Is it worth it for stuff, which executes at most few times per frame?
You need to recognize, when is worth to apply them.

If you want really focus on optimization, I suggest go redirect your attention to DOTS.
It will force you to go that route, with some practical applications.

2 Likes

It’s good (AND FUN!) to know these things - but at some point your head just explodes :smile: I know it, and I’m not an absolute expert on performance (above average, though, I’d say).
The most important part to realize is that, as you’ve said, a top level change of the algorithm for instance is the most noticable optimization. But it’s equally important to know what the compiler is able to do for you - it’s a huge topic and you knowing about it also results in much cleaner code in general.

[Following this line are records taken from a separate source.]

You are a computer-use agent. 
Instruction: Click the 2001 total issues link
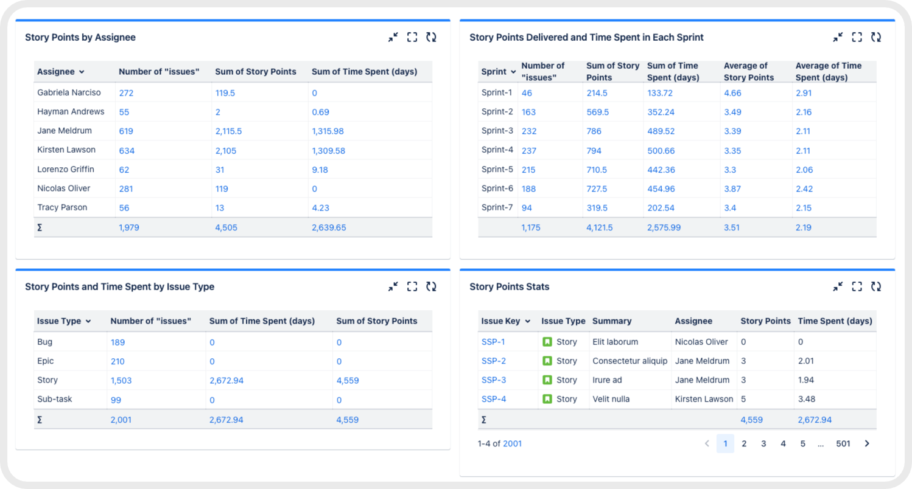point(513,443)
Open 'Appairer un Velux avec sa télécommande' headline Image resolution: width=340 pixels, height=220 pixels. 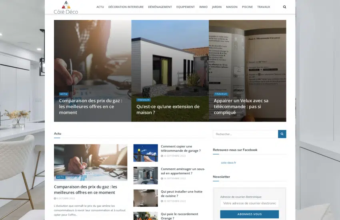tap(241, 106)
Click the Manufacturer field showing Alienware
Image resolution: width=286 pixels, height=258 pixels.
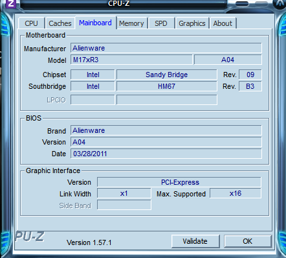point(166,48)
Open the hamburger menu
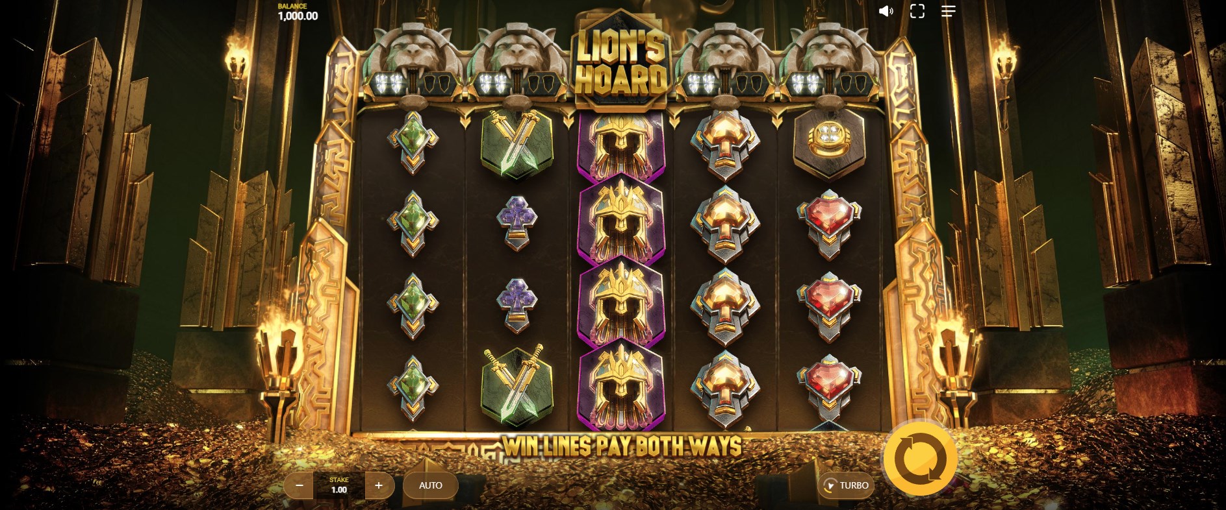 [x=948, y=11]
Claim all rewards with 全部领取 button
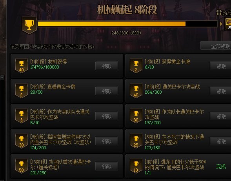 tap(216, 45)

I want to give you some advice, though: Good programming practices help out a lot. By that I mean that you should wrap as much of your logic and call into it as much as you can. Imagine you need bit array structs or something similar; Instead of writing code like 1 == ((myInt >> index) & 1) ? [...] : [...] everywhere, define a “BitArray” datatype with member methods instead. That way you can optimize the method itself in case you come across some better algorithm, essentially upgrading your entire program by changing just a tiny bit. This might be an obvious and/or trivial example, but IMO it applies to so much, even if it is a TINY bit of logic, like “myBranchFreeMaxFunction” for example…
I wouldn’t worry about function call overhead since… compilers actually have full control over inlining, and I wouldn’t worry about your layers of abstraction impacting performance whatsoever, especially if you compile with IL2CPP (c++ compilers collapse your abstractions very well).

1 Like

This is actually the reason I develop LSSS. GitHub - Dreaming381/lsss-wip: Latios Space Shooter Sample - an open Unity DOTS Project using the Latios Framework
I haven’t been building my framework to build an unoriginal space shooter. I have much bigger plans. Instead, I have been developing LSSS so that I have a realistic but relatively small-scope project to put the tech I have been building in perspective.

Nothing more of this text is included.